Selain guru Fisika ini, ada pula oknum guru Matematika dan Bahasa Inggris yang memungut biaya remedial ujian dengan tarif 3 ribu sampai 5 ribu rupiah per anak. Saya ingat pernah menemani kawan untuk menyerahkan uang-uang tersebut kepada guru yang bersangkutan secara diam-diam. Gerah sekali hati saya ketika itu. Masa kelas 10 saya belum menjelma menjadi siswa yang kritis dan ‘agak’ radikal.

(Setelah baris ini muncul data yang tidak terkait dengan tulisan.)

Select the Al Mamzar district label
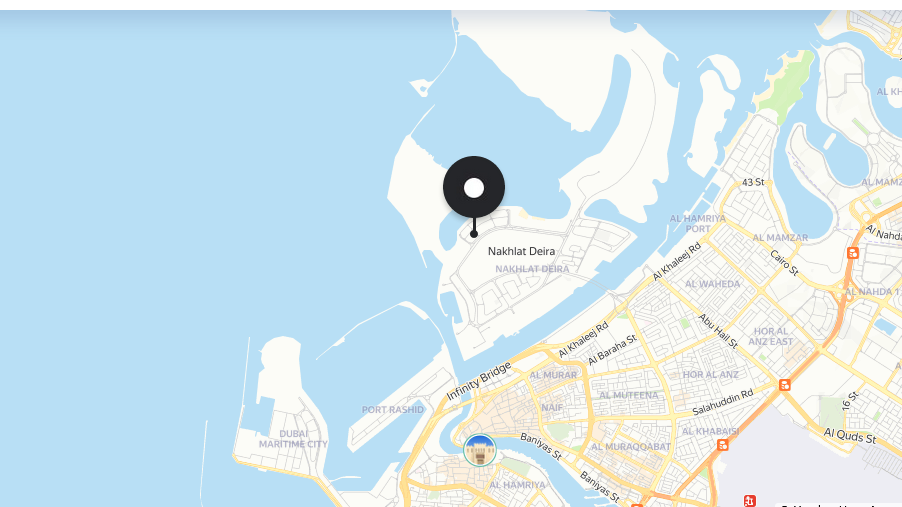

Di kelas 10, kebencian saya pada Pramuka dipupuk oleh sekolah, padahal Pramuka itu adalah organisasi yang cukup menarik, bahkan sahabat-sahabat saya pun adalah aktivis pramuka. Saya tidak membenci organisasinya, namun oknum elitnya! Mereka seenaknya mengatur dan buat jadwal untuk kelas X & XI, meminta uang kas 2 ribu perminggu tanpa transparansi (saya hampir tidak pernah bayar!). Saya lebih muak lagi ketika diwajibkan membeli topi baret dan tali kur (dan berbagai perlengkapan lain) di sekolah, padahal harga di luar jauh lebih murah!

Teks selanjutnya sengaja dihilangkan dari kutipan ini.